I was the mystery informant: EADS executive

18th May 2006, Comments 0 comments

PARIS, May 18, 2006 (AFP) - Jean-Louis Gergorin, vice-president of the European defence company EADS, admitted Thursday that he is the mystery informant who launched the Clearstream dirty tricks scandal currently rocking the French government.

PARIS, May 18, 2006 (AFP) - Jean-Louis Gergorin, vice-president of the European defence company EADS, admitted Thursday that he is the mystery informant who launched the Clearstream dirty tricks scandal currently rocking the French government.

Gergorin, a 60-year-old foreign affairs expert who is a former associate of Prime Minister Dominique de Villepin, told Le Parisien newspaper that in mid-2004 it was he who sent a judge a list of alleged account holders at the Clearstream bank of Luxembourg.

In the last three weeks the scandal has dominated France's political agenda, with Villepin accused of setting up a secret investigation into claims that his arch-rival Interior Minister Nicolas Sarkozy benefited from illegal commissions paid via Clearstream.

The claims turned out to be false, but Sarkozy believes he was the victim of a smear campaign ahead of the 2007 presidential elections in which he is a leading candidate.

In a long interview with Le Parisien, Gergorin set out his version of the extraordinarily complex affair — tracing his interest in Clearstream back to the March 2003 death of his former boss, media and armaments tycoon Jean-Luc Lagardère.

Convinced that the 75-year-old Lagardère — who died of a rare disease — might have been murdered, Gergorin "had the idea of seeing if there was any unusual interest in Lagardère shares in the weeks leading to his death."

Gergorin said he had a secret source able to tap into the computer records at Clearstream, a bank which was aleady under suspicion as an alleged conduit for international money-laundering.

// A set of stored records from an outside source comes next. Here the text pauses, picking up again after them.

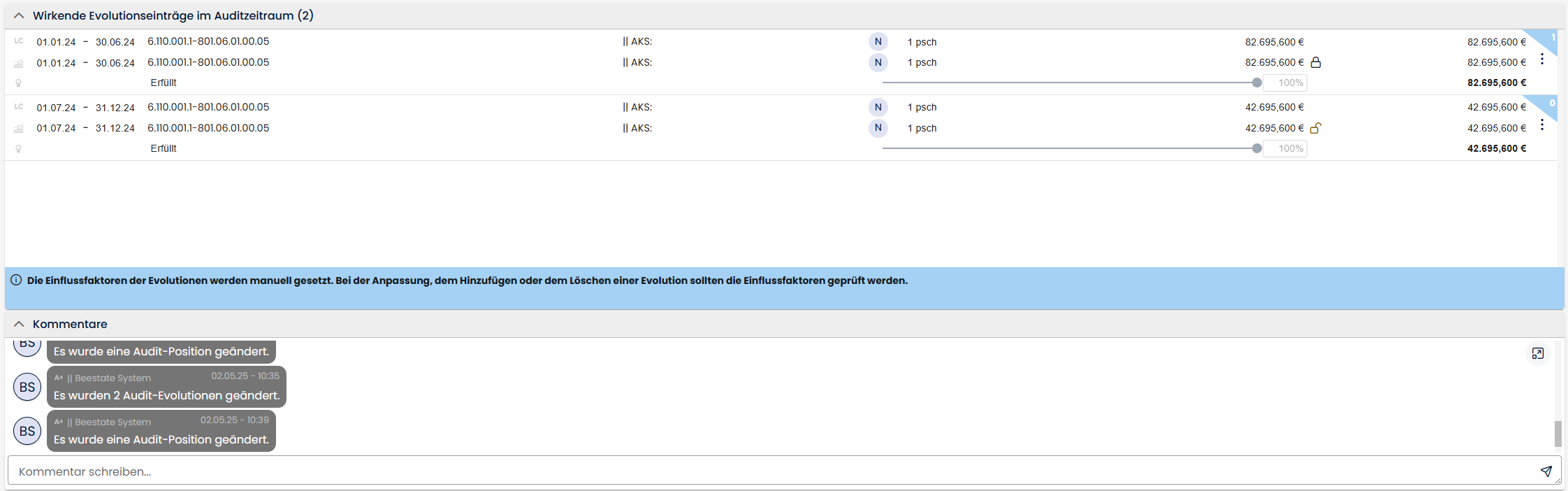Collapse the Kommentare section
This screenshot has width=1568, height=491.
[19, 324]
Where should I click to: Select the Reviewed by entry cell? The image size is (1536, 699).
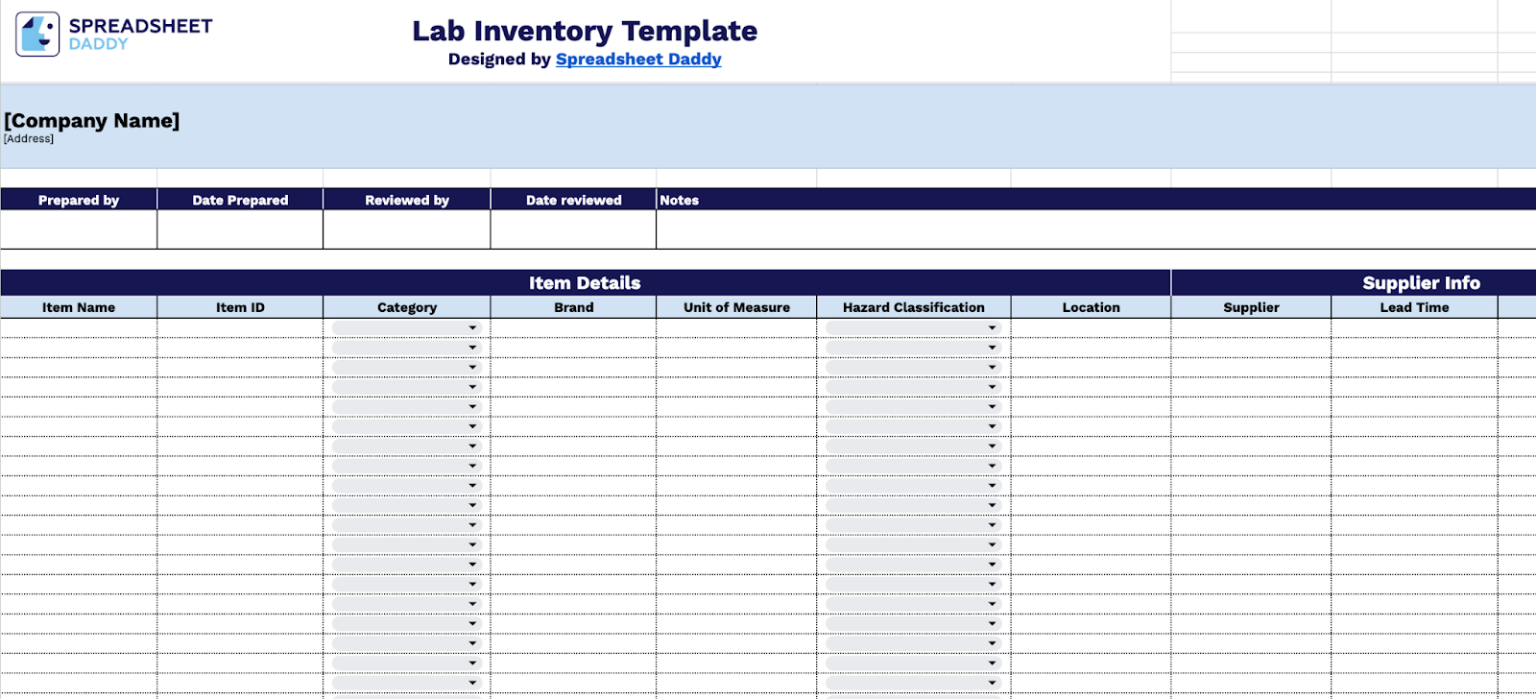click(x=406, y=230)
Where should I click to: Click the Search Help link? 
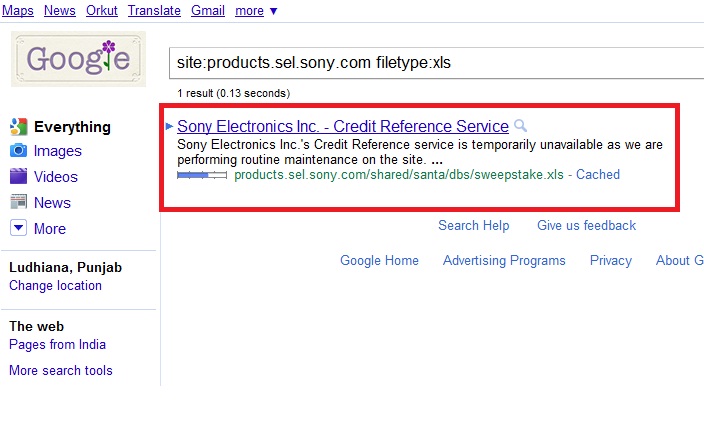click(473, 226)
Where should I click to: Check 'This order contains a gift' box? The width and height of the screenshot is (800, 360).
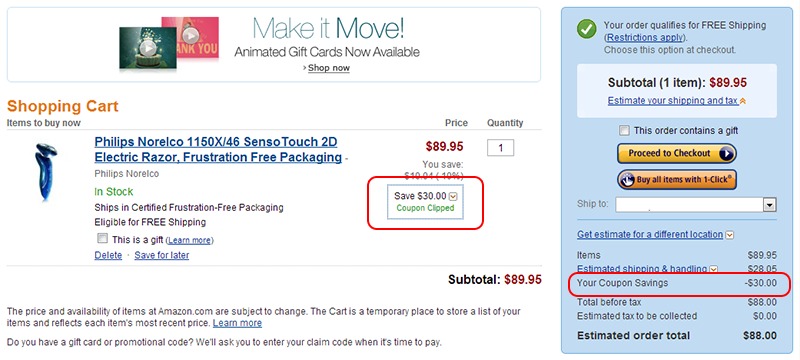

The bank vehemently denies the allegation.

In late 2003 the source sent Gergorin a list of 70 alleged Clearstream account holders, who included several French politicians and senior civil servants as well as "Russian billionaires and mafia members". Sarkozy's name did not feature on the list, he said.

Gergorin said he tried to interest the government in the list — which he thought to be an important lead in the fight against international crime and terrorism — and eventually arranged a meeting with Villepin, who was then foreign minister, in January 2004.

This meeting was also attended by spymaster General Philippe Rondot, who was charged there with setting up a secret enquiry into the list.

In an important piece of evidence, Gergorin said that Sarkozy's name as a possible account holder was not brought up at the meeting. This corroborates Villepin's version of events, which is that he did not order an enquiry that specifically targeted Sarkozy.

According to Gergorin, Sarkozy's name appeared in a subsequent list of Clearstream account holders sent by his source in April 2004.

Frustrated that Rondot's enquiry did not appear to be making headway, Gergorin decided to approach judge Renaud Van Ruymbeke, who was investigating illegal commissions paid in the sale of French warships to Taiwan.

"I turned down Van Ruymbeke's proposal that I make a formal submission (of the 70 names) ... so it was arranged that a summary of my information would be communicated to him. This was the anonymous letter of May 4, the first," Gergorin said.

A second list was sent to Van Ruymbeke in June 2004, this one bearing the names of Sarkozy and other politicians. But Gergorin refused to confirm whether he had also sent this one, saying he would reserve his comments for the judges looking into the affair.

Gergorin took leave of absence from EADS last week in order to defend himself in the Clearstream scandal.